BlackRock’s Larry Fink, who you’d have to say has emerged as one of the winners from the financial crisis, says we shouldn’t worry all too much about too-big-to-fail financial firms staying too big to fail. That’s because the feds are already shrinking them. “They are doing that by reducing leverage,” he said at a breakfast put on by the Wall Street Journal this morning (video will be online later).
First, Fink said, the remaining investment banks are way down from the 30-to-1 and 40-to-1 leverage ratios that prevailed before the financial crisis (Goldman’s leverage ratio is currently 15-to-1, Morgan Stanley’s 16-to-1), and will be forced to keep leverage down by new regulation.
Second, regulators are no longer putting up with dodges like structured investment vehicles that took leverage off the balance sheet but didn’t actually reduce risk.
Third, as more credit default swaps and other over-the-counter derivatives are forced onto exchanges, the possibility of firms taking on big risks that don’t show up in financial statements will be reduced.
I haven’t seen any actual evidence of this movement of derivatives onto exchanges yet. But Fink is confident that risk is being ratcheted down. “I think it’s happening,” he said. “These debates are forcing changes by these businesses.”
Then again, he did admit that the pace of regulatory reform has been awfully slow. “If you look at the financial services industry, they’re spending more money on lobbying than ever before. So I guess the system is still working.” (That last part was meant as a joke, I think.)

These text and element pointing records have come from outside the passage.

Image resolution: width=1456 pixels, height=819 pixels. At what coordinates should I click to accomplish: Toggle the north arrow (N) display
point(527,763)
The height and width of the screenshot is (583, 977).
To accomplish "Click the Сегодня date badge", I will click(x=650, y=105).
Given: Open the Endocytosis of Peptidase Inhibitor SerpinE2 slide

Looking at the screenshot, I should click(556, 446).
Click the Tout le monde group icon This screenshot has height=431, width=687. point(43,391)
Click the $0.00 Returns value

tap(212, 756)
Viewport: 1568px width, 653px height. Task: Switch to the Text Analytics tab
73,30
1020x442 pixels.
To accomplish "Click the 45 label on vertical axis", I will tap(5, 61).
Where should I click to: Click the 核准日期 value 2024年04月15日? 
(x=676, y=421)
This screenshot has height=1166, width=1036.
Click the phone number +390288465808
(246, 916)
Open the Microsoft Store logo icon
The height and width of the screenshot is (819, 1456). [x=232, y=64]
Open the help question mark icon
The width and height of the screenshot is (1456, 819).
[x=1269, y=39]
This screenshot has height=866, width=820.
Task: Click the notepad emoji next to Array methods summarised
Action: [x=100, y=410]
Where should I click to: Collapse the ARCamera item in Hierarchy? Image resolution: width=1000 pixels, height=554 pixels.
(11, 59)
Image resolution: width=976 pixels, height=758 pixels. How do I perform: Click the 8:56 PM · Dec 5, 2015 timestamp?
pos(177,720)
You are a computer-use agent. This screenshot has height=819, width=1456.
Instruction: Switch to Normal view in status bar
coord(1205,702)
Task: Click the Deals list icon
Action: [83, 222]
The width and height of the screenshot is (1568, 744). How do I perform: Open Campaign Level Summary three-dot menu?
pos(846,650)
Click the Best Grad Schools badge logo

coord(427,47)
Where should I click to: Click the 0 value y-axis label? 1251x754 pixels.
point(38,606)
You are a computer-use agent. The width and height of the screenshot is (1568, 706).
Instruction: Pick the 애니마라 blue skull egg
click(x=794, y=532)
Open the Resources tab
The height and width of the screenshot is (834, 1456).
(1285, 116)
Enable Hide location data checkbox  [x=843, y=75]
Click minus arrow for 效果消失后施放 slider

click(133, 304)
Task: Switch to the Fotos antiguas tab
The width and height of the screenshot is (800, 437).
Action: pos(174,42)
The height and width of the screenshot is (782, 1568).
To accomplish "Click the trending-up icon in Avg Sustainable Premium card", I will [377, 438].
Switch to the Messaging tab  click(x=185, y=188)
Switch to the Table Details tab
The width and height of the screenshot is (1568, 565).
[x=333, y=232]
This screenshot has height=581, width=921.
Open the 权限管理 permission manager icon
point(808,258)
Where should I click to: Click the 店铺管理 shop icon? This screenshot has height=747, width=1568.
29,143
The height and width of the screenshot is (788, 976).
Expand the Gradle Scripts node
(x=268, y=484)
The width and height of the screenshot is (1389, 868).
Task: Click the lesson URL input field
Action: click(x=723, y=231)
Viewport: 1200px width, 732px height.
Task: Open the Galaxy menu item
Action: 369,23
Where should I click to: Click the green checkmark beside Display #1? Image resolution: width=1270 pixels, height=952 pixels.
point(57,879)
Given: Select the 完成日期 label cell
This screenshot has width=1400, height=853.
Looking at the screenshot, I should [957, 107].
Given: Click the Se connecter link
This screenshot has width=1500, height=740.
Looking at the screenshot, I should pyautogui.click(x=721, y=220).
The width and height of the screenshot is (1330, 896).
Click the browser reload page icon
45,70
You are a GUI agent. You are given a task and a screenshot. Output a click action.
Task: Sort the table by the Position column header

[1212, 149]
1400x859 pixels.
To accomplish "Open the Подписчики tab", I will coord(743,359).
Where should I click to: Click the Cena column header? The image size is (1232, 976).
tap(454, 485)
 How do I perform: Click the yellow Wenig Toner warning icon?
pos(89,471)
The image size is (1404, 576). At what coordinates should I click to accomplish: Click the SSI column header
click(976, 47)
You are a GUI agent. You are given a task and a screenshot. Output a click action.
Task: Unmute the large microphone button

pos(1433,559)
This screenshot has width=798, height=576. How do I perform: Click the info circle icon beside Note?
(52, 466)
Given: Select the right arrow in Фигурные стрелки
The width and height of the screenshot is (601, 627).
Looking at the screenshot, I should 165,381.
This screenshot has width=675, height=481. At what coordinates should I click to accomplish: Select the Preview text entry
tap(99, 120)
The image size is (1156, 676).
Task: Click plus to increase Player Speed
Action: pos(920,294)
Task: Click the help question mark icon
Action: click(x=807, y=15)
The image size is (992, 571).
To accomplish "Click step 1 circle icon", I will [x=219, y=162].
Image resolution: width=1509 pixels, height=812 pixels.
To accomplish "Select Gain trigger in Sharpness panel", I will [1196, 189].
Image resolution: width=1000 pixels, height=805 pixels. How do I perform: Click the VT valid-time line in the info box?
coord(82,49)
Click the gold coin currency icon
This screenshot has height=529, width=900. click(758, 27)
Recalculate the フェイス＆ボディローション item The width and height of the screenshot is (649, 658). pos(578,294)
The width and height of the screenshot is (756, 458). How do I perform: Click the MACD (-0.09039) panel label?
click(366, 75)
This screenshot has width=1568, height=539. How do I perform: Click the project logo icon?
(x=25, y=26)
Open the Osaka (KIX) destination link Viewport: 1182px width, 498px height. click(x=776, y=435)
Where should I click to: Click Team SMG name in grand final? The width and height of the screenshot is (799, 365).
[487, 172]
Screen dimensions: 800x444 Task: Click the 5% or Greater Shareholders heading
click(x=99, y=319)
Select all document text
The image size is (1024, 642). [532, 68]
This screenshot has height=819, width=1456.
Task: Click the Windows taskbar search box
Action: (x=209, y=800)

What other interesting things did Fink say?
On loan modifications: “I’m a big believer that loan modification is frightening away private capital. There’s a reluctance to buy a mortgage security today because of uncertainty around your rights as a first-lien holder.” He’s not against modification itself, just the failure to protect the contractual rights of first-lien holders vs. other creditors. With other investors scared away, “We have the Federal Reserve buying every mortgage that is originated. That’s going to end in April.”
On currencies: “I don’t think [the dollar] is going to fall that far. I still hate the euro a lot more than the dollar.”
On the causes of the mortgage/housing bubble: “Public policy caused a lot of these things, and then the ingenuity of the Street took it to the extreme.”
On why we shouldn’t worry about conflicts of interest between BlackRock and its many private and governmental clients: “We have no business that we do for our own account. 100% of our business is fiduciary business … I’m not buying or selling for my own account.” (The contrast between this business model and that of the investment banks, which trade for both their own and clients’ accounts, is instructive.)
On whether mortgage securitization, which Fink helped pioneer, is a bad thing: “It wasn’t the structure that blew up. It was the acceptance and underwriting of risk.”
On whether anybody from Merrill Lynch, which owned 49% of BlackRock, ever called to ask for advice on the mortgage business. “They could. They didn’t.”
On whether we’re in a new financial bubble. “Bubbles don’t occur when you talk about them. There are just too many articles about this liquidity bubble.”